NOTE: I eventually ran into multiple sets of problems with jiant while writing this notebook. Instead of just getting rid of the work I had already done I will just point out where things change and/or fail.

In [7]:
import torch

from jiant.proj.main.export_model import export_model
import jiant.scripts.download_data.runscript as downloader
import jiant.proj.simple.runscript as simple_run

import os

## Working with jiant

jiant focuses on supporting model training and benchmarking for research and development. It allows integration with many state-of-the-art (or past SOTA) models, and it provides access to many common natural language datasets.

jiant works by having the user download a pre-trained model, and data associated with some target task. By interfacing with [Hugging Face](https://huggingface.co/) -- which hosts transformer models and NLP datasets -- jiant has access to hundreds of the most relevant and important such models and tasks. jiant then facilitates the user to fine-tune the chosen model on the new task and evaluate the results.

### Models

We will examine two BERT based models: ALBERT and DistilBERT. In both cases we will use the base version. Each of these models was created in an attempt to reduce the size and increase the speed of the original BERT transformer.

ALBERT has approached this task by factorizing the word embeddings, improving training by switching to sentence-order prediction instead of next-sentence predicition, and most importantly by sharing parameters across layers. DisilBERT, on the other hand, is simply a distilled version of the original BERT base model. This distillation process is well understood and works by training a student model to reproduce the results of a teacher model. In this case the teacher model is BERT and the student model is a reduced size version.
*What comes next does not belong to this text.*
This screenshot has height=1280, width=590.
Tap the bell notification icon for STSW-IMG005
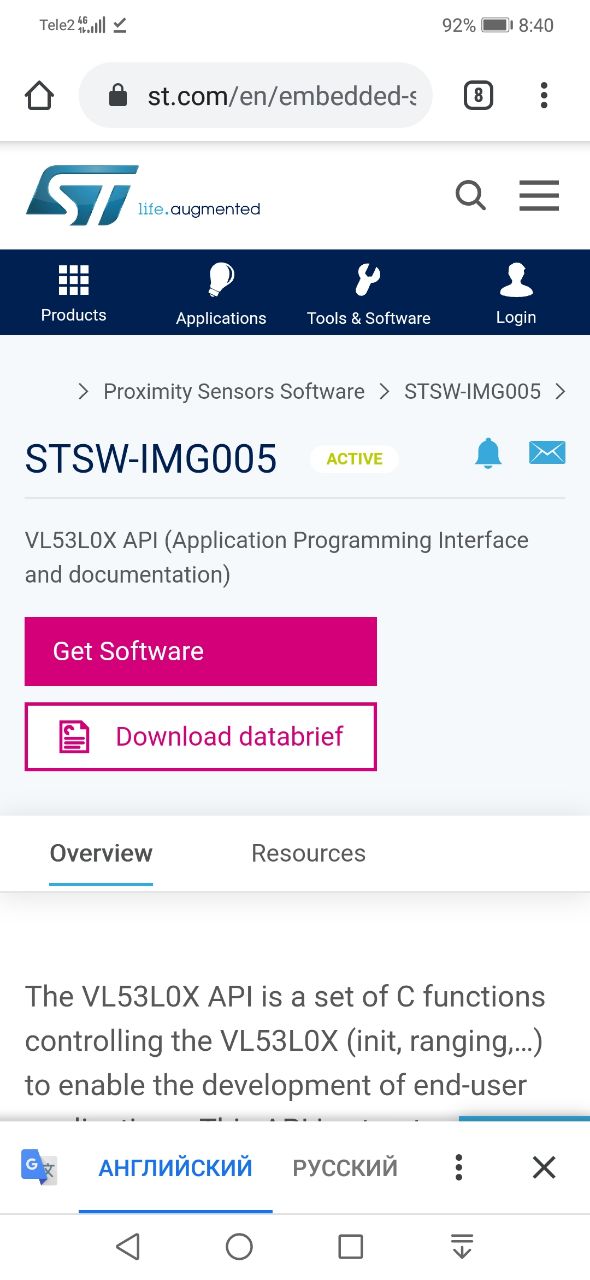tap(488, 453)
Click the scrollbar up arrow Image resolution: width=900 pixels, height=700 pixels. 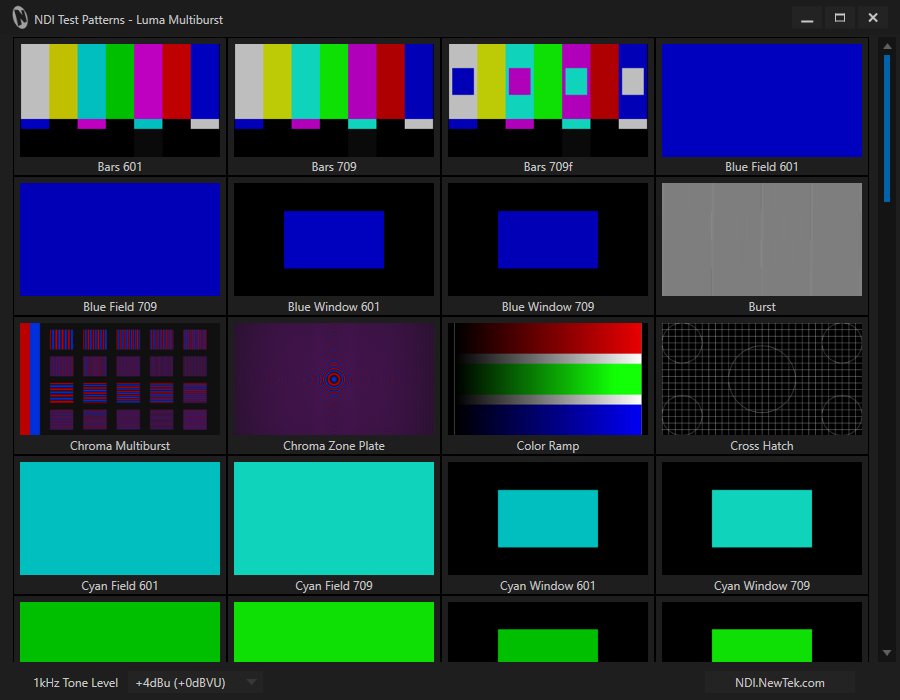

The models have the following important attributes:
- ALBERT
    - Depth -> 12
    - Embedding Dim -> 128
    - Parameters -> 11M
- DistilBERT
    - Depth -> 6
    - Embedding Dim -> 768
    - Parameters -> 66M

I think the most important thing to note form the numbers above is that ALBERT is deeper but has fewer pramaters and DistilBERT is shallower with more parameters. We are looking at this trade off between computational complexity and memory footprint. I expect DistilBERT to run faster and ALBERT  to perform better.

In the code below we download our two models to the "core/models" directory. In running it you may see a warning output, but this is just to make the user aware that the ALBERT model is to be used for a downstream task.

In [8]:
#Download models to "models" dir
m1 = 'albert-base-v2'
m2 = 'distilbert-base-uncased'

export_model(m1, './core/models/albert')
export_model(m2, './core/models/distilbert')

jiant attempts to be very modular by considering a model as a combination of encoder and task-specific head. The encoder is a pre-trained language model such as the those we have imported above. The task-specific head is dependent on the task and dataset being considered -- with multiple heads possible for multi-task learning. We consider our down-stream task next.

### Tasks

jiant considers a task to be the culmination of three things: raw data i/o, raw data transformations, and an evaluation scheme. 

The downstream task we will consider is the Stanford Question Answering Dataset version 2 ([SQuAD 2.0](https://rajpurkar.github.io/SQuAD-explorer/)). This dataset has 100,000 examples which consist of a question about a Wikipedia excerpt and an answer to that question from within the excerpt. As well, 50,000 adversarial examples are included which should have no answer.

Or so I thought. It turns out that the SQuAD Dataset only has a train split of data available for use. While this would be fine if we were more in control of the data ourselves (i.e. could craft our own splits), it causes problems down the road. Specifically, jiant is expecting there to be train, validation, and test splits, so without them things break.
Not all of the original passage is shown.